Our results are supported by previous research observing issues relating to the generalizability of radiology AI models (3,5,17). Furthermore, we have established that AI performance can be influenced by different mammography systems. The AI had previously been calibrated on a range of mammography units, including the Hologic Lorad Selenia, an older model of the unit employed in this study (Hologic Selenia Dimensions). The software update applied to the mammography units included several enhancements that may affect image characteristics. Human reader performance was not adversely affected following the update. Independent verification of vendor-reported transferability of thresholds using the same mammography unit and software version elsewhere is needed.

A user-definable threshold could allow centers to perform threshold recalibration themselves. However, many centers would struggle to gather enough data and/or will lack the technological expertise to adjust the thresholds successfully. A national implementation and validation framework for AI in breast cancer screening, alongside representative national datasets, could help set AI decision thresholds and quality assurance standards.

Study strengths included using a retrospective unenriched dataset consecutively acquired in a dual reporting screening setting, with sufficient follow-up to capture screen-detected cancers and ICs. The AI was not trained on the dataset. Exclusions were minimal (3.9%).

Study limitations included the following: the evaluation of one AI product, a single-center setting, a predominantly White patient sample group, and the unavailability of IC information because of COVID-19–related delays.
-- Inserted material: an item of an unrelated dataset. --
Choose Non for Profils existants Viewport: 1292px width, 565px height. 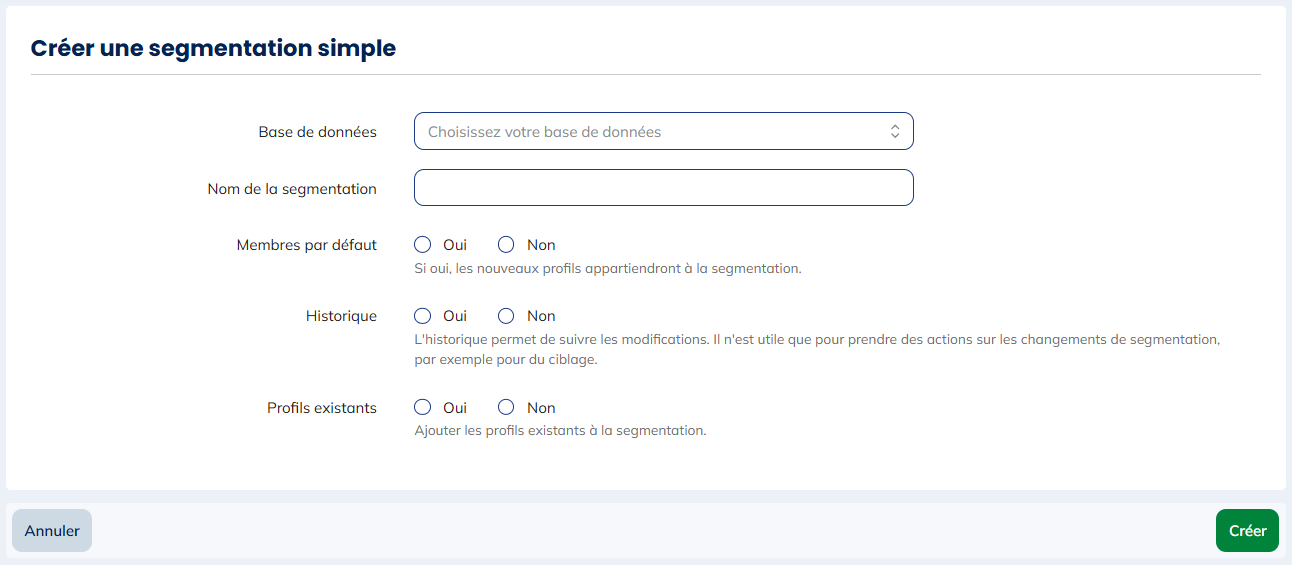point(507,408)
Also, post hoc analyses of performance stratified by mammography unit and lesion size were not adequately powered and require further evaluation in larger studies.

As different mammography systems can substantially affect AI performance, AI performance and decision thresholds should be validated when applied in new clinical settings. Quality assurance systems, including change management, should monitor AI algorithms for consistent performance.